The Leasing Loophole for EVs

Source: The American Prospect


More than one million electric vehicles were sold in the United States this year, and as technology and driving range improve and more charging stations are built, that number could continue to rise. The acceleration of EV take-up has been bolstered by the $7,500 federal rebate approved in the Inflation Reduction Act (IRA), bringing the price paid for EVs closer to parity with internal combustion engine vehicles.

Starting in 2024, that federal rebate, rather than being applied to the following year’s tax return, will be offered directly at the point of sale. So if the EV costs $50,000, customers will pay $42,500 immediately, rather than having to take a tax credit later.

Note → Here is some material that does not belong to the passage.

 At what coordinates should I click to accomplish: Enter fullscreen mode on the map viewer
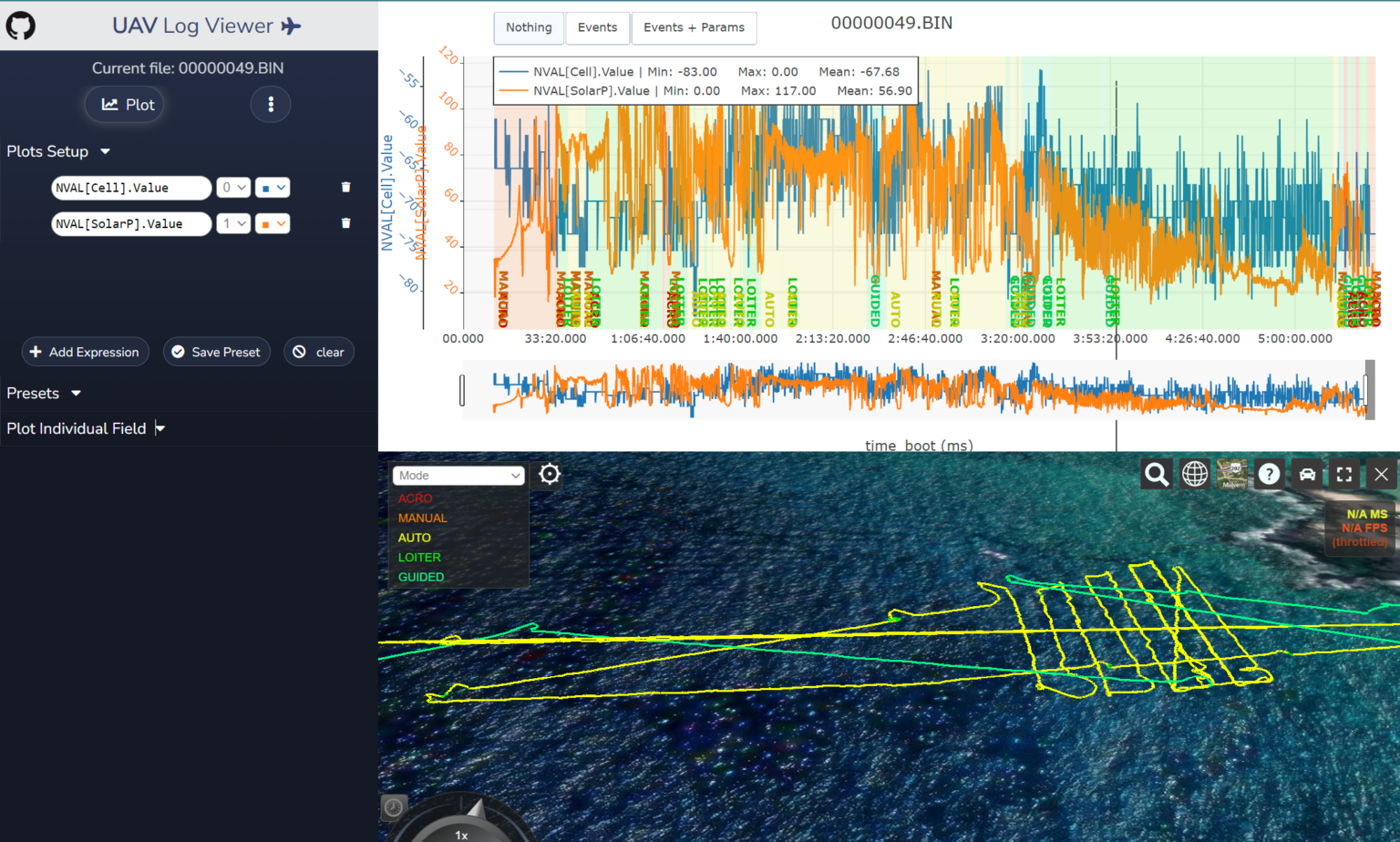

There is one problem with this, however: New IRA rules to incentivize domestic sourcing for vehicle assembly and parts, including batteries and essential minerals, disqualify models that have components made in China or other foreign countries. For 2024, these rules tighten further, disqualifying the Tesla Model 3 (whose battery is Chinese-made), the Ford Mustang Mach-E (a made-in-Mexico vehicle that was previously eligible for half the credit), and others. Many automakers are unsure about whether their models will still qualify for the rebate, including GM and Volkswagen, whose ID.4 is made in Chattanooga, Tennessee (full disclosure: it’s the vehicle I purchased last year).